Pardon (P) & Marly (J)
La maîtrise du contact immunisant contre l'infection salmonellique passe par l'utilisation de vaccins. Seuls les vaccins inactivés sont actuellement autorisés en France. Des injections parentérales répétées des meilleurs vaccins inactivés actuels permettent d'obtenir une réduction de la létalité sans diminution réelle de la morbidité. Des chocs anaphylactiques ont été notés. Plusieurs souches vaccinales vivantes sont actuellement utilisées commercialement ou expérimentées chez l'Homme ou chez les bovins à l'étranger. Les protocoles allégés de vaccination utilisables avec les meilleures souches induisent une protection contre la létalité et la morbidité. Ces vaccins vivants sont peu coûteux de fabrication et d'emploi. Si des vaccins inactivés, des fractions bactériennes ou des immunogènes de synthèse avaient une efficacité et un coût comparables à ceux des vaccins vivants, l'éventualité d'une utilisation de vaccins vivants serait à exclure.
 
Lafont (J-P), Guillot (J-F) & Chaslus-Dangla (E)

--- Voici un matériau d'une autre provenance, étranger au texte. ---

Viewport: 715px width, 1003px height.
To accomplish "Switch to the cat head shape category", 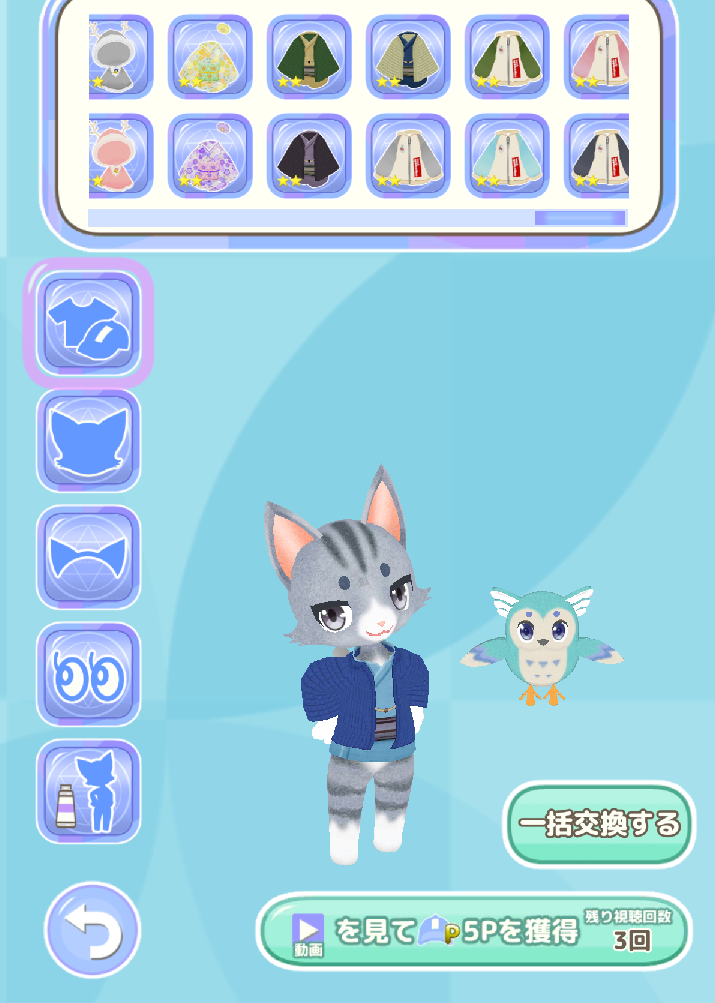I will 88,441.
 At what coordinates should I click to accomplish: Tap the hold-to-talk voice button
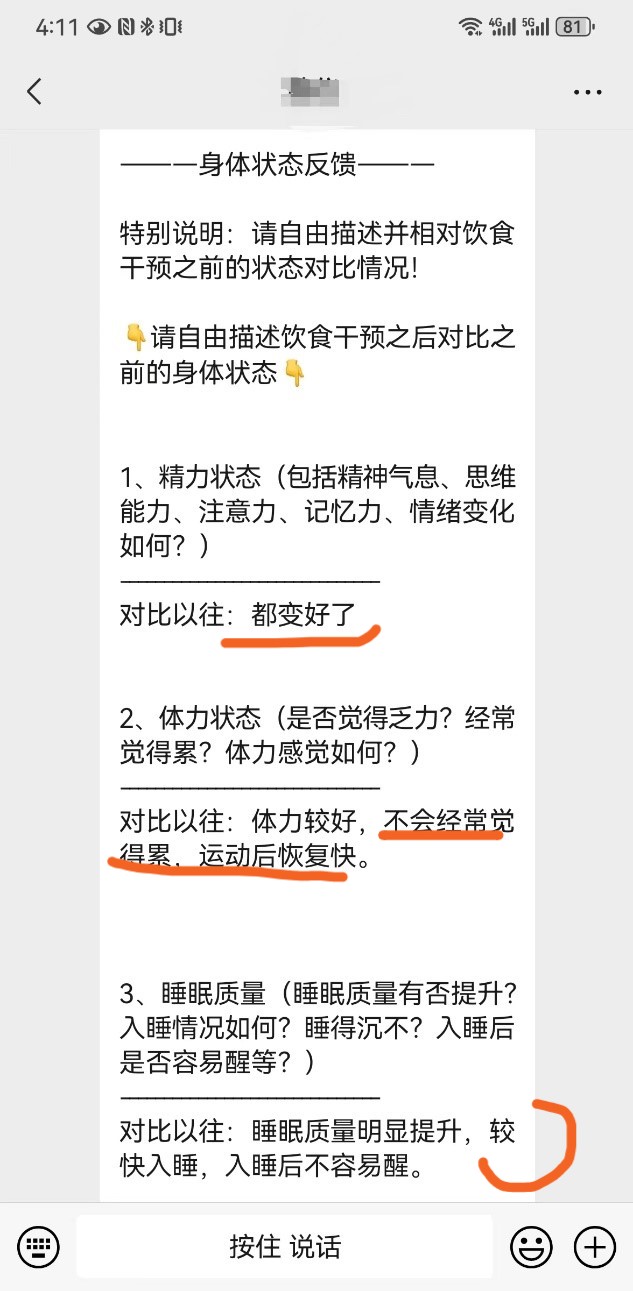pyautogui.click(x=285, y=1246)
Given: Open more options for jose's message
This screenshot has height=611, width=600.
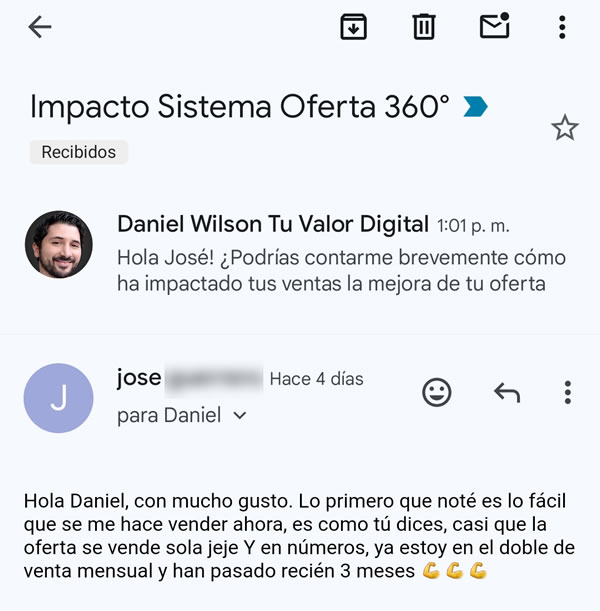Looking at the screenshot, I should 568,392.
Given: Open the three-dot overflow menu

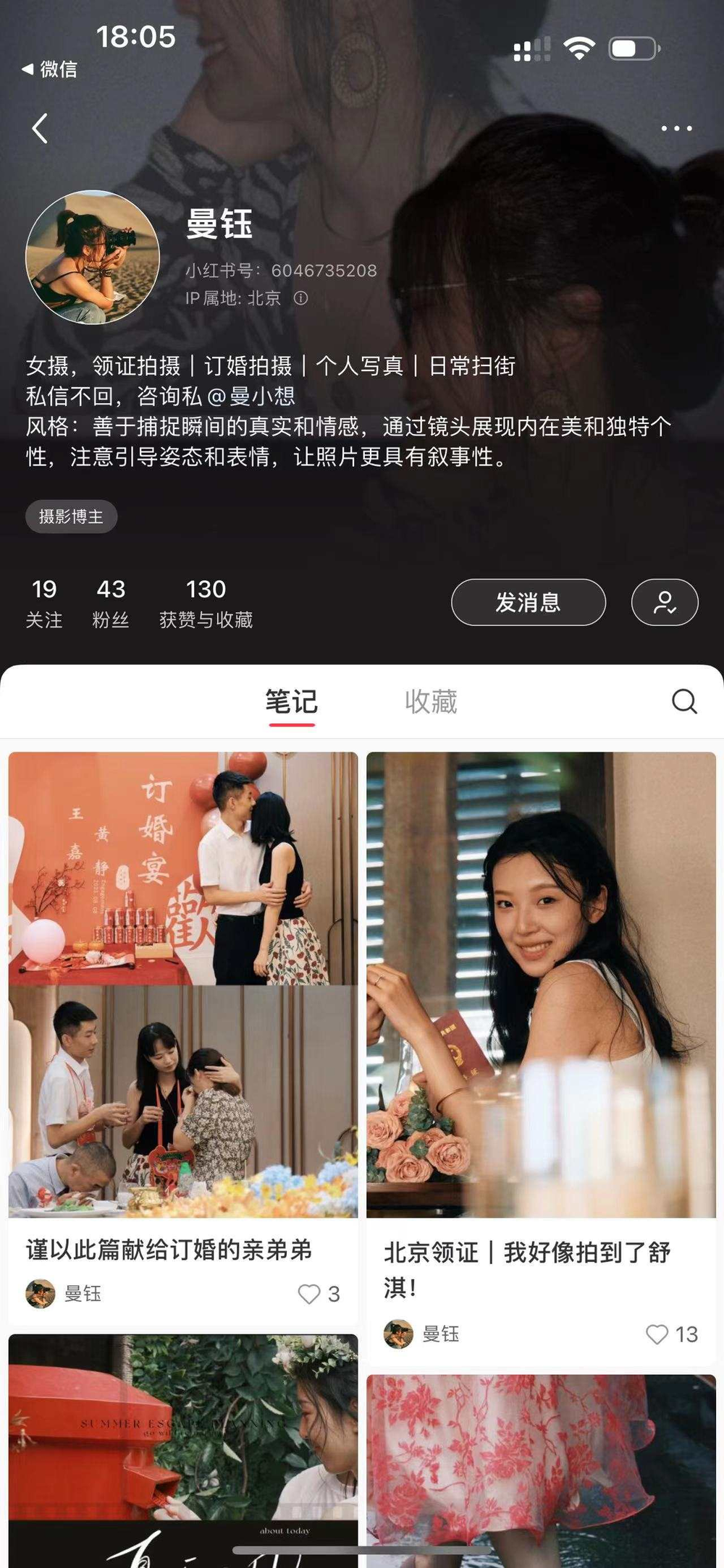Looking at the screenshot, I should [676, 129].
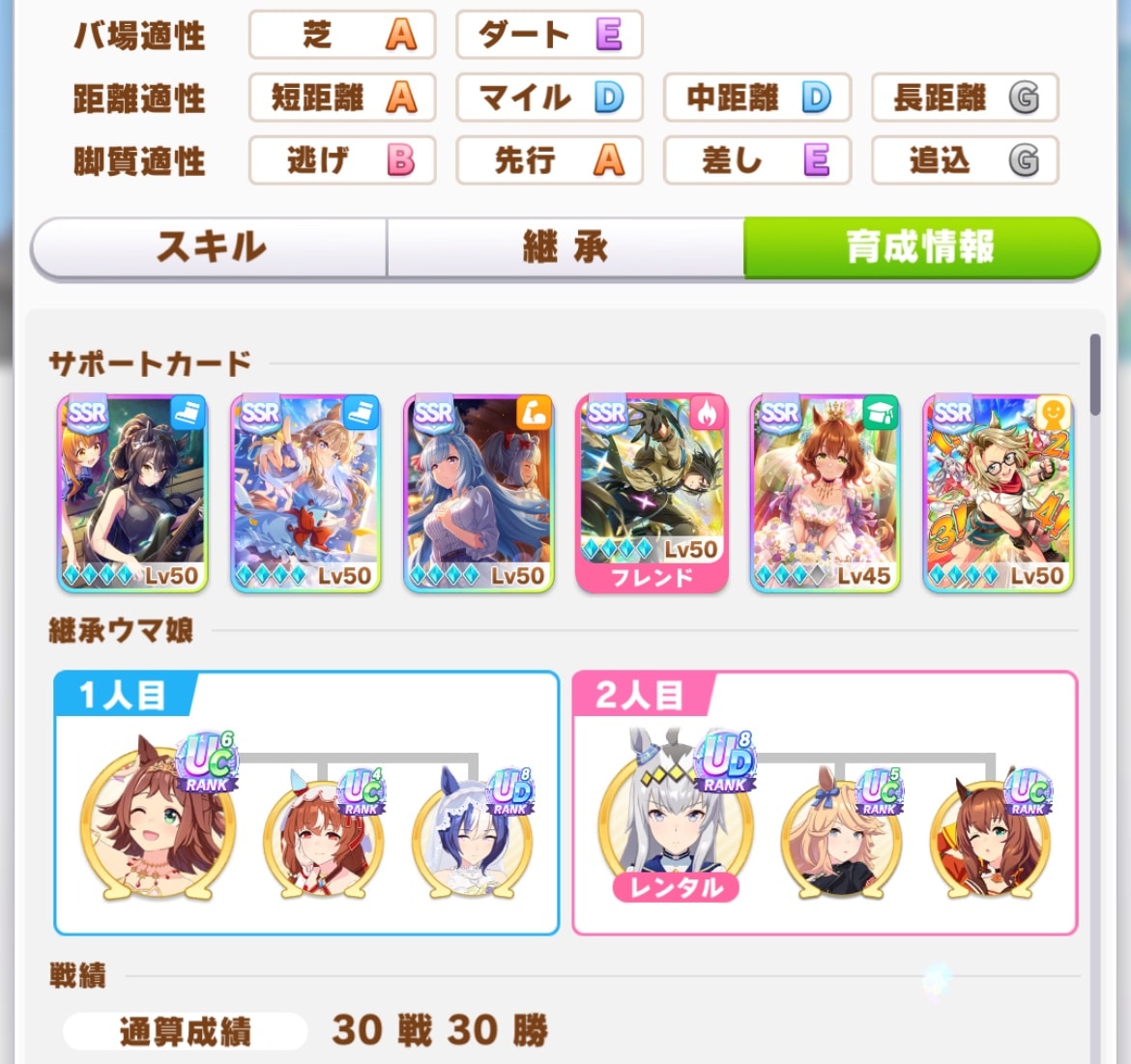1131x1064 pixels.
Task: View the power-type support card
Action: pyautogui.click(x=478, y=493)
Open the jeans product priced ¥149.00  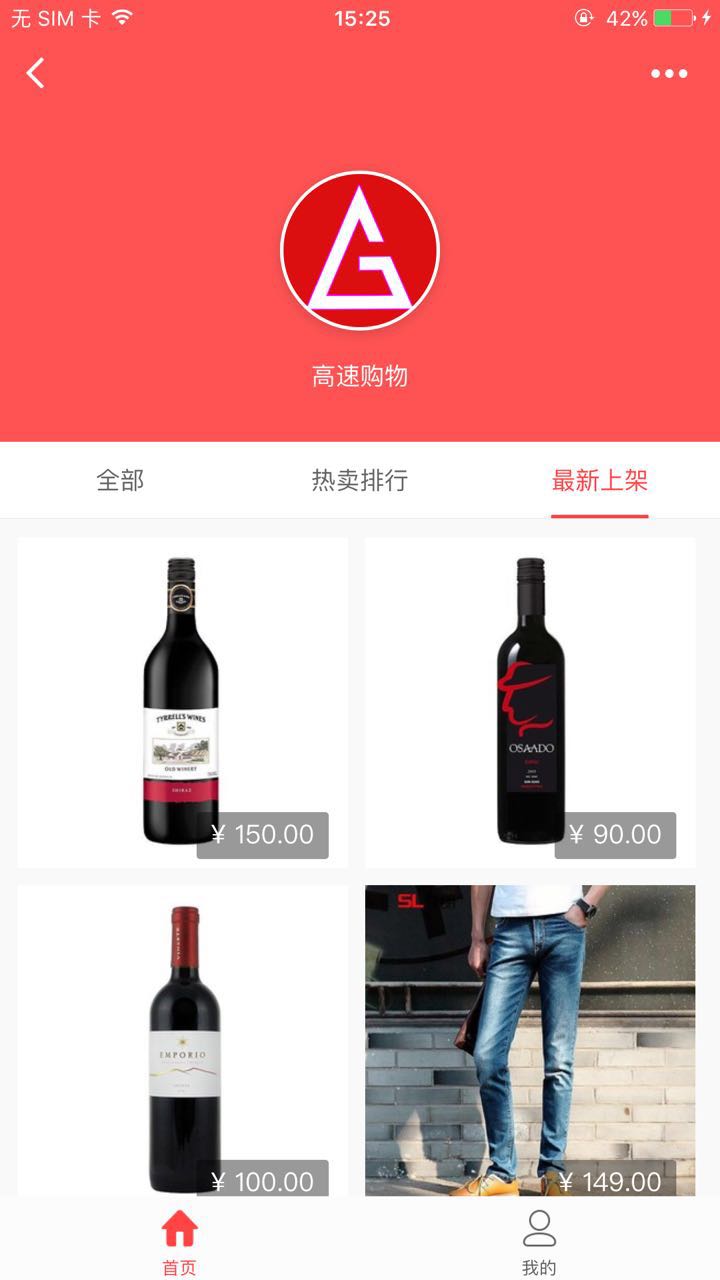pos(530,1041)
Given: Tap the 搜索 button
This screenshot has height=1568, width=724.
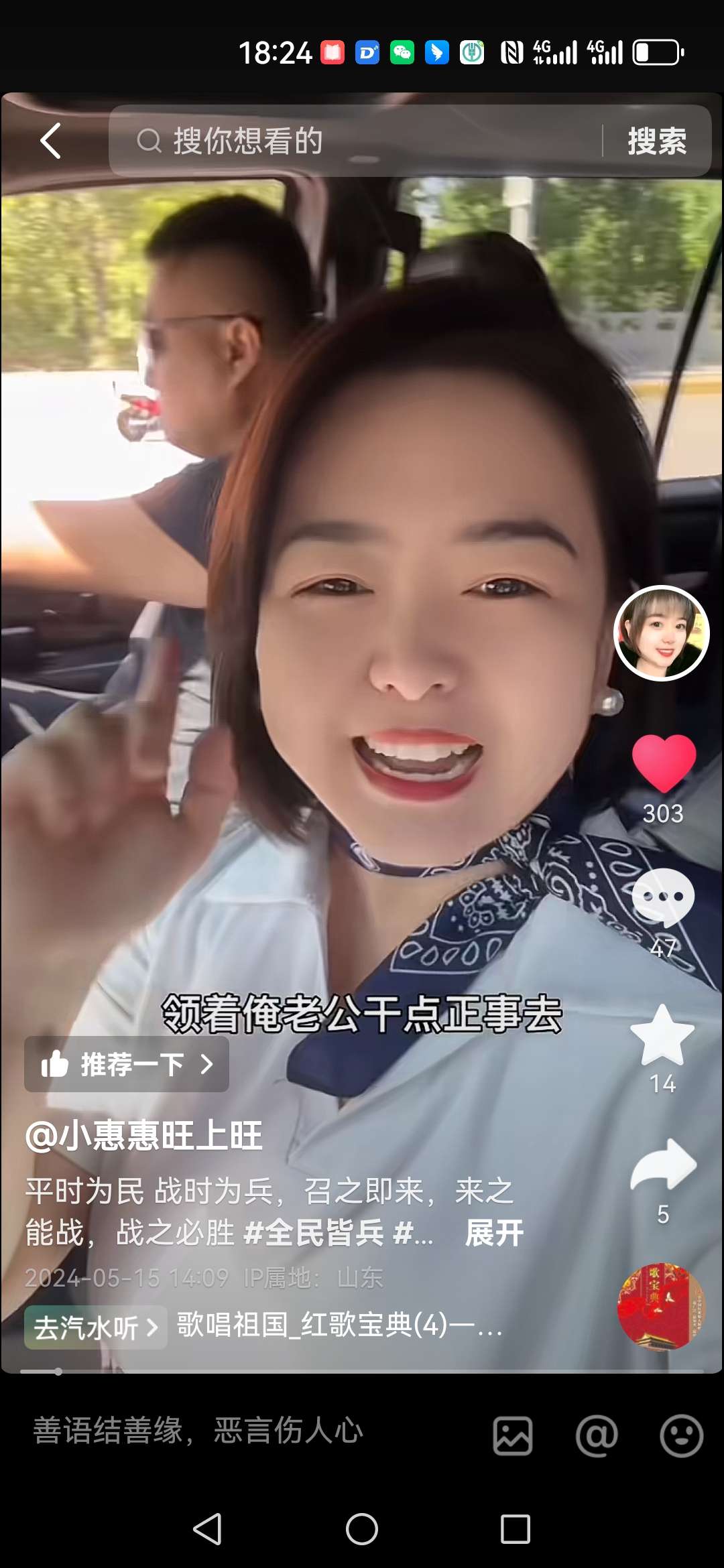Looking at the screenshot, I should pos(656,141).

Comme toute thérapeutique antibiotique, l'antibio-prévention des salmonelloses bovines a une cible bactérienne sur laquelle on attend un effet curatif, mais aussi des effets secondaires indésirables. La cible bactérienne est essentiellement représentée par les deux sérovars S. typhimurium et S. dublin, dont la plupart des souches sont actuellement porteuses de résistances plasmidiques multiples aux antibiotiques. Les connaissances dont on dispose sur la pathogénie et l'épidémiologie des salmonelloses bovines et sur la pharmacologie des antibiotiques semblent par ailleurs actuellement insuffisantes pour permettre de définir une stratégie cohérente d'antibio-prévention des salmonelloses chez les bovins. D'autre part, les effets secondaires indésirables de l'antibiothérapie, en particulier le risque de sélection de bactéries résistantes et la destruction des équilibres bactériens intestinaux, sont d'inévitables conséquences des distributions préventives d'antibiotiques. Les bovins représentent enfin un réservoir de salmonelles antibio-résistantes dont le rôle dans la contamination humaine par ces germes pathogènes à récemment été remis en lumière aux Etats-Unis. Il convient donc de considérer l'antibio-prévention des salmonelloses comme une mesure temporaire et aléatoire dont la mise en œuvre ne peut être systématique. Elle ne doit s'exercer qu'avec des molécules ne présentant pas le risque de permettre aux résistances plasmidiques de s'étendre. En particulier, les antibiotiques pour lesquels existe une résistance plasmidique encore minoritaire chez les salmonelles, tels que le triméthoprime (pour S. dublin), la gentamicine et l'apramycine (pour les deux sérovars) devraient être strictement réservés à l'usage curatif. La prévention efficace des salmonelloses bovines ne peut reposer que sur l'utilisation conjointe de méthodes hygiéniques et médicales, parmi lesquelles l'administration d'antibiotiques ne devrait jouer qu'un rôle mineur et occasionnel. Il semble impératif que de drastiques améliorations hygiéniques soient rapidement apportées dans ce but à la collecte, à la distribution et à l'élevage intensif du veau. L'importance des réseaux de surveillance de l'antibiorésistance bactérienne doit ici être soulignée.